= Directive 1 =
Quote the letter about submitting a manuscript below word for word, beginning at the words "Submitting (and not)" and stopping after the words "hunger for it.".
= Directive 2 =
Continue the letter about submitting a novel manuscript from the point where it stops below.

= Text to read =
Friday, September 14, 2012

Submitting (and not)

Dear L,

As you well know, a writer wants most of all to feel understood — and among writers novelists seek this more than any, don’t we? Despite our shy, hermetic ways we’re a starved and eager crew. I became extremely cognizant of this during my first stay at an artist’s colony last summer, surrounded every breakfast and supper by fifteen other writers, all of us earnest, awkward, and cagey in our happiness at being thrown together — and somehow mistrustful of togetherness, cautious of our hunger for it.

This secretive, solitary, often isolating art demands the counterweight of comprehension — being comprehended is the novelist’s version of being a part of things. And yet for all but one percent of us this understanding comes so rarely, or reaches us only vaguely, fragmentarily, as echo or suggestion. As I’ve mentioned, I sent you my manuscript because while it has been skimmed and scattered on many a befuddled editor’s desk (or computer screen, God forbid) over these last nine months, I knew you would comprehend it, L. But you’ve done far more: you’ve taken the time and care to show how you’ve comprehended it. Where editors for whatever addled, mercenary, or blindly subjective reasons have failed and disappointed the book, you have bolstered it. This writer feels his readerly faith restored. And his book, much-rejected thing, feels better about itself.

= Data lines =
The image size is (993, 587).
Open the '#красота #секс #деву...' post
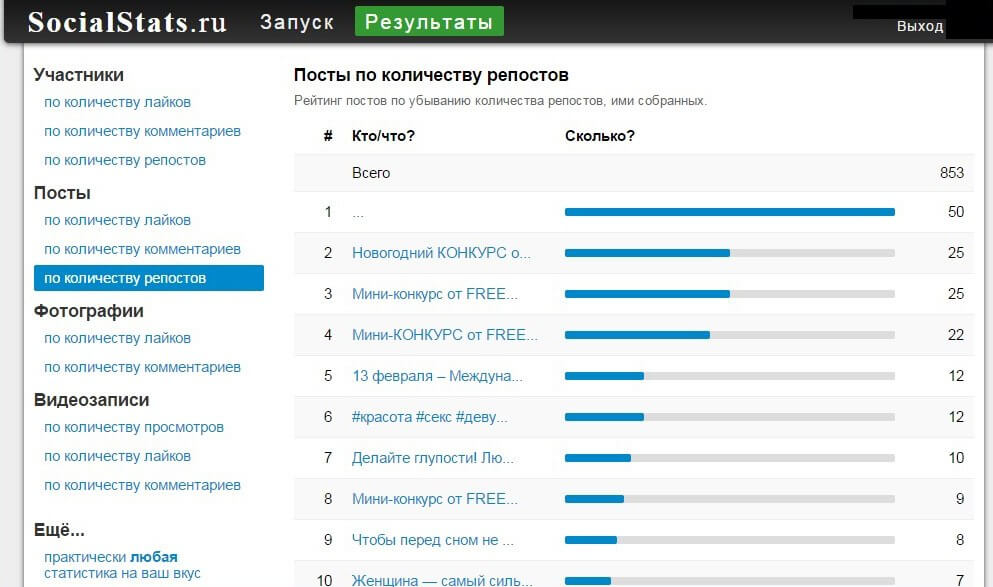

= Reply 1 =
Submitting (and not)

Dear L,

As you well know, a writer wants most of all to feel understood — and among writers novelists seek this more than any, don’t we? Despite our shy, hermetic ways we’re a starved and eager crew. I became extremely cognizant of this during my first stay at an artist’s colony last summer, surrounded every breakfast and supper by fifteen other writers, all of us earnest, awkward, and cagey in our happiness at being thrown together — and somehow mistrustful of togetherness, cautious of our hunger for it.

= Reply 2 =
It can only be itself, in the end. Far from personal dejection, this has been the effect of the rejection — I mean submission — process overall: my own redoubled sense of the book’s completeness and selfness, and yet of some injury or indignity repeatedly done to the book by "professionals." In other words, far from feeling cast down (having done my utmost and written to the best of my powers the book that wanted to be written), I feel, in a parental way, worried for this poor, pure-hearted, overlooked, jabbed and bullied manuscript. How will it find its footing in the world? Who (what editor and readers) will befriend it?

How many publishers have seen it, you ask? I have the tally at about 22 so far. Beyond rote rejectionese like “I was not passionate enough about this,” here, for indignant fun, is an exhibit of some things editors have said, plus my own addenda:

-“I’m not sure I’m confident enough Cunningham can sustain the narrative clearly enough over such a long time span to be satisfying.
(It’s obvious this guy didn’t finish it, so he wouldn’t know either way.)

 -“I thoroughly enjoyed the scope of the piece … [but] I didn’t find it varied enough in theme.
(Themes crash-course: clocks/years/generations; telegraph/letters/communication; secrecy/silence/silhouettes/shadows; Manifest Destiny/western movement/American vastness/spiritual vacancy; Civil War/family war/American violence; Old World/New World; technology/personal reinvention; Benjamin as latter-day Hamlet... [but you, of course, saw these, L!] )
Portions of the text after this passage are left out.